+++ MATERIAL TO PROCESS

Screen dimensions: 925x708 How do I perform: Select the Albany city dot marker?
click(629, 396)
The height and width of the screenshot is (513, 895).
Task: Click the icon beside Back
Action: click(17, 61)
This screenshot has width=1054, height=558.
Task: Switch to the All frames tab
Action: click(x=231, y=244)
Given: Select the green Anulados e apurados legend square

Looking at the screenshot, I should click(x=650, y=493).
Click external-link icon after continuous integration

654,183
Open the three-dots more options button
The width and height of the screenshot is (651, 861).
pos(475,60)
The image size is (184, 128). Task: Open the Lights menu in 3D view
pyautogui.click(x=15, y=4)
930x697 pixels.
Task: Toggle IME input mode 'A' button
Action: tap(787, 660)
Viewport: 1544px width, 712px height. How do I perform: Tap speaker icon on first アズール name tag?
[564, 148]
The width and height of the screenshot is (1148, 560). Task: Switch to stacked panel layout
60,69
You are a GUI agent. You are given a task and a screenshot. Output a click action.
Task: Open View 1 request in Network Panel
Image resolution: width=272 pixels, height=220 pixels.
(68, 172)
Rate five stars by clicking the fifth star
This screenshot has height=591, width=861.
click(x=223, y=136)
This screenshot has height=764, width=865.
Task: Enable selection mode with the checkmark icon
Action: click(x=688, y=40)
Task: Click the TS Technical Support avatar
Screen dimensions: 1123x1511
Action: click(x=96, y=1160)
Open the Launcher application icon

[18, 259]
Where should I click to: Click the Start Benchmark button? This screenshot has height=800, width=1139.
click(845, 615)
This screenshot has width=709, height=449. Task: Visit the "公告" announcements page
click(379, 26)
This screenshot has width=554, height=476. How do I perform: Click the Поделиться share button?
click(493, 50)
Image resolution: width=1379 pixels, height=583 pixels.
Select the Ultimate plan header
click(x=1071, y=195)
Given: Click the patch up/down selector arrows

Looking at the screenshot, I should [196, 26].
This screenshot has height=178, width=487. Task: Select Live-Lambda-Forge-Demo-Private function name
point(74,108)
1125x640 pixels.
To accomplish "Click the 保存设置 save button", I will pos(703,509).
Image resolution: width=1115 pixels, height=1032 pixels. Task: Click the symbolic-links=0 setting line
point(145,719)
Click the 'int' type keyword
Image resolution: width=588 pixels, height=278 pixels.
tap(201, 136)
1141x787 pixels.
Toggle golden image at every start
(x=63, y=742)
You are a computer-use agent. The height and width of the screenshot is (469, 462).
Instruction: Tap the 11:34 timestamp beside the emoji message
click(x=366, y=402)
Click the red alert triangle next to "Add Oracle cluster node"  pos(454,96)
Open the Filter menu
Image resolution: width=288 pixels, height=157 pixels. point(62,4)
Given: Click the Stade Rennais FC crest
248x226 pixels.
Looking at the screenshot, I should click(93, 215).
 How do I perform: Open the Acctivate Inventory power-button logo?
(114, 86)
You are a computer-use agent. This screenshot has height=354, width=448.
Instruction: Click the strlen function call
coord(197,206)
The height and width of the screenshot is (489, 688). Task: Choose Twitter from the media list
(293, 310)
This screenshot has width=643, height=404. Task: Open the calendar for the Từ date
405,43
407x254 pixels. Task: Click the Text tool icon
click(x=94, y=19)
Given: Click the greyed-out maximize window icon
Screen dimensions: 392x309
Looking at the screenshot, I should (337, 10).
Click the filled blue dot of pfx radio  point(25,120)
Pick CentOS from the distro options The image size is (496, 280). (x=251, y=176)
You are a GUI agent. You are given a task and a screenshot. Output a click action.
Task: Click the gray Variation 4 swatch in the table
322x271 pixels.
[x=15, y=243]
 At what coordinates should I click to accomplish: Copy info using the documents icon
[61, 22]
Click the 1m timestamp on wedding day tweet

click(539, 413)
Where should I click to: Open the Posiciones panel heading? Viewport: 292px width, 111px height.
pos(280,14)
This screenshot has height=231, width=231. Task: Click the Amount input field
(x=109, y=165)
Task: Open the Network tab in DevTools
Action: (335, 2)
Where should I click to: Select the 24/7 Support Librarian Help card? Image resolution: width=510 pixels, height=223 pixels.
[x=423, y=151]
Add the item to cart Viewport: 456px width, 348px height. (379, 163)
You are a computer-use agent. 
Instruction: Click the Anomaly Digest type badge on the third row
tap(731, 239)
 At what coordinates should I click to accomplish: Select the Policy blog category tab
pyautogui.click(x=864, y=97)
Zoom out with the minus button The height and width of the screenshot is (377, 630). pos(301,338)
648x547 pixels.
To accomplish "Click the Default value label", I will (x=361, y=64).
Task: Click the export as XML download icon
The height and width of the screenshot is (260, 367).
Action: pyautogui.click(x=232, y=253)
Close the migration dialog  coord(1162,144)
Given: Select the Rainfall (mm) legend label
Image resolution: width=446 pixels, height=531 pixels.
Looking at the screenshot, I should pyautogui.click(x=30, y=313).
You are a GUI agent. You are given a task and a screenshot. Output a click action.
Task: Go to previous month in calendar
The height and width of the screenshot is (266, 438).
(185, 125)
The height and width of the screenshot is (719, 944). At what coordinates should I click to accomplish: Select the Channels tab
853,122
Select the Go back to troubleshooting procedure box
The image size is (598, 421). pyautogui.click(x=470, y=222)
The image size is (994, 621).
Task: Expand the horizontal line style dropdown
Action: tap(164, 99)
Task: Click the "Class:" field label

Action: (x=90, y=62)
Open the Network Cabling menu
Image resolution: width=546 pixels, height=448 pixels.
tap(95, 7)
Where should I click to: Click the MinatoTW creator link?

++++++

PROBLEM STATEMENT:
Return the full data above, line for line.

RESPONSE AREA:
Screen dimensions: 925x708 How do I perform: Select the Albany city dot marker?
click(629, 396)
The height and width of the screenshot is (513, 895).
Task: Click the icon beside Back
Action: click(17, 61)
This screenshot has width=1054, height=558.
Task: Switch to the All frames tab
Action: click(x=231, y=244)
Given: Select the green Anulados e apurados legend square

Looking at the screenshot, I should click(x=650, y=493).
Click external-link icon after continuous integration

654,183
Open the three-dots more options button
The width and height of the screenshot is (651, 861).
pos(475,60)
The image size is (184, 128). Task: Open the Lights menu in 3D view
pyautogui.click(x=15, y=4)
930x697 pixels.
Task: Toggle IME input mode 'A' button
Action: tap(787, 660)
Viewport: 1544px width, 712px height. How do I perform: Tap speaker icon on first アズール name tag?
[564, 148]
The width and height of the screenshot is (1148, 560). Task: Switch to stacked panel layout
60,69
You are a GUI agent. You are given a task and a screenshot. Output a click action.
Task: Open View 1 request in Network Panel
Image resolution: width=272 pixels, height=220 pixels.
(68, 172)
Rate five stars by clicking the fifth star
This screenshot has height=591, width=861.
click(x=223, y=136)
This screenshot has height=764, width=865.
Task: Enable selection mode with the checkmark icon
Action: click(x=688, y=40)
Task: Click the TS Technical Support avatar
Screen dimensions: 1123x1511
Action: click(x=96, y=1160)
Open the Launcher application icon

[18, 259]
Where should I click to: Click the Start Benchmark button? This screenshot has height=800, width=1139.
click(845, 615)
This screenshot has width=709, height=449. Task: Visit the "公告" announcements page
click(379, 26)
This screenshot has width=554, height=476. How do I perform: Click the Поделиться share button?
click(493, 50)
Image resolution: width=1379 pixels, height=583 pixels.
Select the Ultimate plan header
click(x=1071, y=195)
Given: Click the patch up/down selector arrows

Looking at the screenshot, I should [196, 26].
This screenshot has height=178, width=487. Task: Select Live-Lambda-Forge-Demo-Private function name
point(74,108)
1125x640 pixels.
To accomplish "Click the 保存设置 save button", I will pos(703,509).
Image resolution: width=1115 pixels, height=1032 pixels. Task: Click the symbolic-links=0 setting line
point(145,719)
Click the 'int' type keyword
Image resolution: width=588 pixels, height=278 pixels.
tap(201, 136)
1141x787 pixels.
Toggle golden image at every start
(x=63, y=742)
You are a computer-use agent. The height and width of the screenshot is (469, 462).
Instruction: Tap the 11:34 timestamp beside the emoji message
click(x=366, y=402)
Click the red alert triangle next to "Add Oracle cluster node"  pos(454,96)
Open the Filter menu
Image resolution: width=288 pixels, height=157 pixels. point(62,4)
Given: Click the Stade Rennais FC crest
248x226 pixels.
Looking at the screenshot, I should click(93, 215).
 How do I perform: Open the Acctivate Inventory power-button logo?
(114, 86)
You are a computer-use agent. This screenshot has height=354, width=448.
Instruction: Click the strlen function call
coord(197,206)
The height and width of the screenshot is (489, 688). Task: Choose Twitter from the media list
(293, 310)
This screenshot has width=643, height=404. Task: Open the calendar for the Từ date
405,43
407x254 pixels. Task: Click the Text tool icon
click(x=94, y=19)
Given: Click the greyed-out maximize window icon
Screen dimensions: 392x309
Looking at the screenshot, I should (337, 10).
Click the filled blue dot of pfx radio  point(25,120)
Pick CentOS from the distro options The image size is (496, 280). (x=251, y=176)
You are a GUI agent. You are given a task and a screenshot. Output a click action.
Task: Click the gray Variation 4 swatch in the table
322x271 pixels.
[x=15, y=243]
 At what coordinates should I click to accomplish: Copy info using the documents icon
[61, 22]
Click the 1m timestamp on wedding day tweet

click(539, 413)
Where should I click to: Open the Posiciones panel heading? Viewport: 292px width, 111px height.
pos(280,14)
This screenshot has height=231, width=231. Task: Click the Amount input field
(x=109, y=165)
Task: Open the Network tab in DevTools
Action: (335, 2)
Where should I click to: Select the 24/7 Support Librarian Help card? Image resolution: width=510 pixels, height=223 pixels.
[x=423, y=151]
Add the item to cart Viewport: 456px width, 348px height. (379, 163)
You are a computer-use agent. 
Instruction: Click the Anomaly Digest type badge on the third row
tap(731, 239)
 At what coordinates should I click to accomplish: Select the Policy blog category tab
pyautogui.click(x=864, y=97)
Zoom out with the minus button The height and width of the screenshot is (377, 630). pos(301,338)
648x547 pixels.
To accomplish "Click the Default value label", I will (x=361, y=64).
Task: Click the export as XML download icon
The height and width of the screenshot is (260, 367).
Action: pyautogui.click(x=232, y=253)
Close the migration dialog  coord(1162,144)
Given: Select the Rainfall (mm) legend label
Image resolution: width=446 pixels, height=531 pixels.
Looking at the screenshot, I should pyautogui.click(x=30, y=313).
You are a GUI agent. You are given a task and a screenshot. Output a click action.
Task: Go to previous month in calendar
The height and width of the screenshot is (266, 438).
(185, 125)
The height and width of the screenshot is (719, 944). At what coordinates should I click to accomplish: Select the Channels tab
853,122
Select the Go back to troubleshooting procedure box
The image size is (598, 421). pyautogui.click(x=470, y=222)
The image size is (994, 621).
Task: Expand the horizontal line style dropdown
Action: tap(164, 99)
Task: Click the "Class:" field label

Action: (x=90, y=62)
Open the Network Cabling menu
Image resolution: width=546 pixels, height=448 pixels.
tap(95, 7)
Where should I click to: Click the MinatoTW creator link?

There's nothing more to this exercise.